When they shut the door behind them, they heard a dead bolt click like steel ramming into steel. The middle-aged lord wanted to turn and test the door to see if they could get out but his friend quickly shook his head.

A square black lacquered table sat in the middle of the floor with three small pads set around it. The two men took off their hats and when the lord saw his friend kneel down on one of the mats, he did the same. The room was quiet and only dim light filtered in from an overhead skylight. After a while, the lord's knees began to hurt. He looked to his friend. He wanted to stand and stretch but the friend again shook his head.

When the lord thought he would never again get feeling back into his numb legs, a squat man with eyes as black as space entered and knelt at the table. He had white hair that showed age and he stared at the lord who wanted the weapon. His eyes felt as if they could undress the lord's soul.

"So you think you are worthy to kill," said Mr. Hamuta.

"Well, I had planned on purchasing a weapon. I must say I was delighted when you considered me. So to speak. You see?"

"So you think you are worthy to kill?" Hamuta repeated.

The friend nodded for the lord to say yes, but all the lord wanted was a gun. He wasn't sure he wanted to kill anything. He had been thinking of something for the mantelpiece. Expensive, yes, but that was part of the beauty. And maybe in a few years he would take it down for a hunt. Major game, perhaps. But he had not thought of the gun in exactly those terms. More as an ornament.

The friend nodded toward him again, this time with anger and tension on his face.

"Yes, yes," said the lord.

Hamuta clapped his hands. A woman shuffled forward in a black kimono, carrying a tea tray.

When she had finished serving them, Hamuta said, "Would you kill her?"

"I don't know her," the lord said. "There is no reason for me to kill her."

"What if I told you she had served you poison?"

"Did she?"

"Come," said Hamuta with ill-disguised contempt. "I do not have my own wife killed and I do not serve poison. I make weapons, however, that are made to kill, not to hang upon walls. Are you worthy of a Hamuta?"

"I was thinking of a large-caliber--"

"He's worthy to kill," said the friend.

Hamuta smiled and rose. The friend nudged the lord to rise too. The lord could barely stand and he swayed, waiting for the blood to get back to his stinging tingly legs. Both of them hobbled after Hamuta, who led them down three flights of steps, deep beneath the streets of Paddington, deep into British soil.
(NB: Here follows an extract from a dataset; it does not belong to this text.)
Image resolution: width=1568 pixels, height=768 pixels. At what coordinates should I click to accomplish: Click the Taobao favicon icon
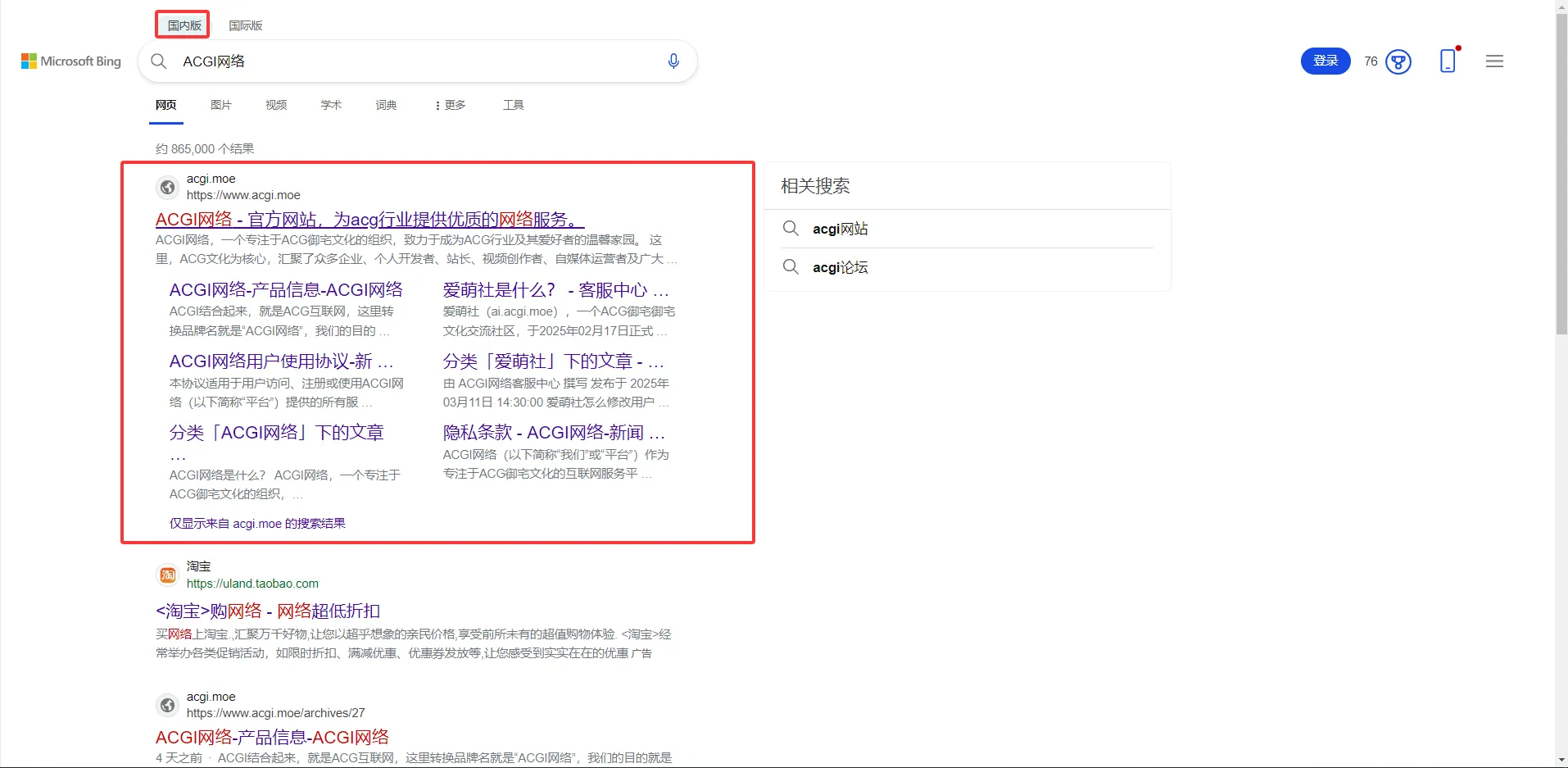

A large room, almost the length of the main ballroom at Buckingham Palace, was dimly lit by flickering candles. The lord watched smoke rise from the candles. He saw a gentle curve to the right. The air ducts were there.
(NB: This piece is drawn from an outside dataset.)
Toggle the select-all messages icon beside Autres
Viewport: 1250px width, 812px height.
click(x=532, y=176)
"So you think you are worthy to kill?" Hamuta said and laughed.

"I think so. Yes, I am," said the lord. Of course he was. Hadn't he dropped an elk in Manitoba three years ago and a rhino in Uganda the year before that? Good shot, too. Right in the neck. Of course if you shot a rhino anywhere else there was a spot of trouble because you couldn't drop him. So, yes. He was absolutely worthy to kill.
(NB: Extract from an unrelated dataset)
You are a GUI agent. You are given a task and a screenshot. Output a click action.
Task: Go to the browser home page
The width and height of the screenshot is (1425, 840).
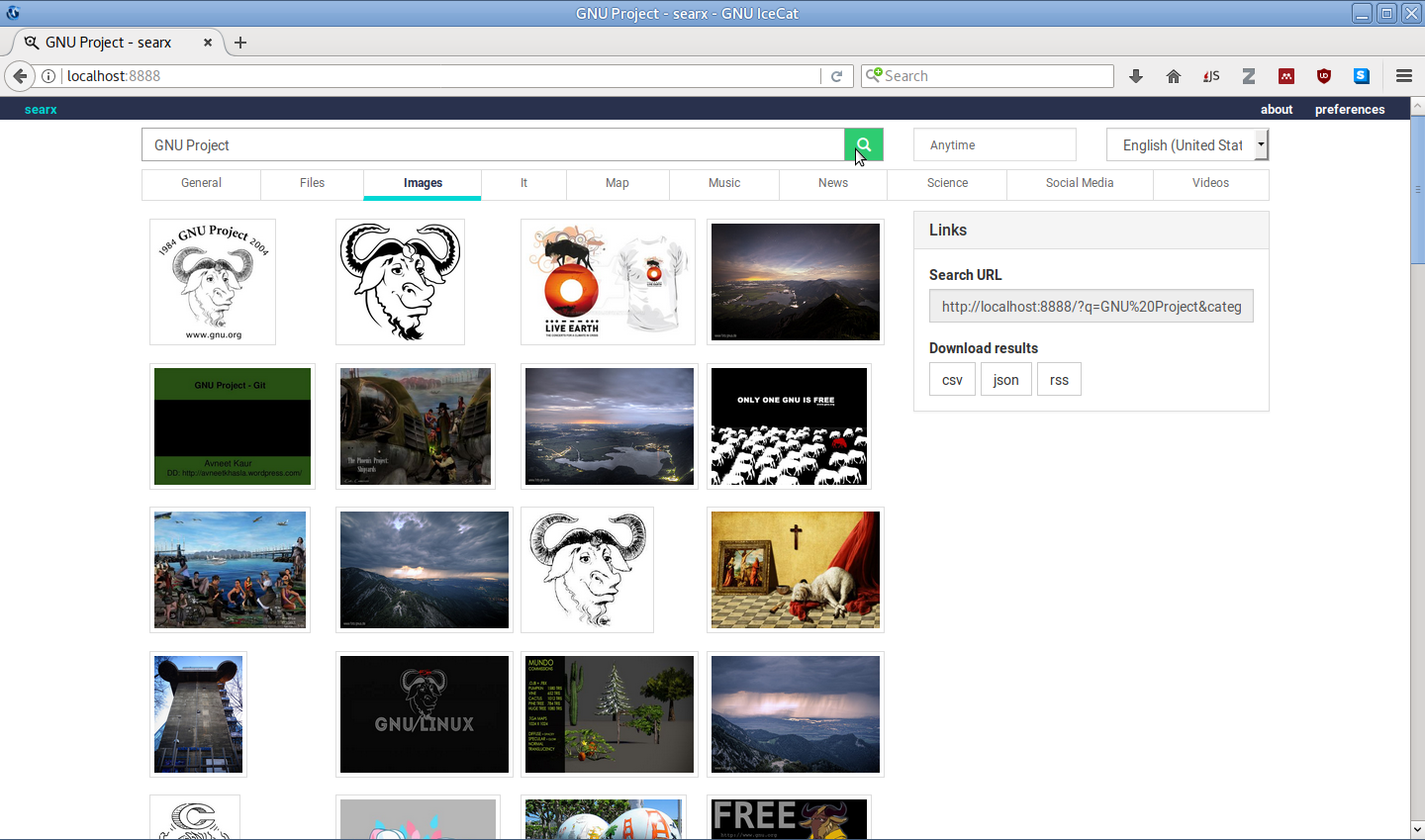point(1174,76)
"Good," said Hamuta. He clapped his hands again and the woman was there with a small-bore single-shot rifle.

He's not going to ask me to kill the woman, thought the lord. I'm not going to.

"Whom would you kill?" asked Hamuta.

"Well, of course not the woman. Right?"

"Of course not. A woman is unworthy of death by a Hamuta." He put the weapon into the lord's hands. The nobleman had never felt a balance like that, nor such an obvious elegance of precision.

"It's beautiful," he said.

Hamuta nodded. "You are worthy in taste," he said.

He clapped his hands again and the woman returned with four bullets on a bed of fresh green azalea leaves. Hamuta took the bullets and cleaned off any moisture. The shells were polished brass and the slugs a shiny substance.

"That's not silver is it?" asked the lord. "Not silver-tipped bullets?"

"Silver is too soft. Lead is even softer. Copper is barely adequate. But for a perfect gun, only platinum is worthy. Are you worthy of it?"

"Yes, by Jove. Yes, I am worthy."

Hamuta nodded.

The lord looked again at the gun in his hands. "It's a very simple gun," he said. "There's no silver. No engraving."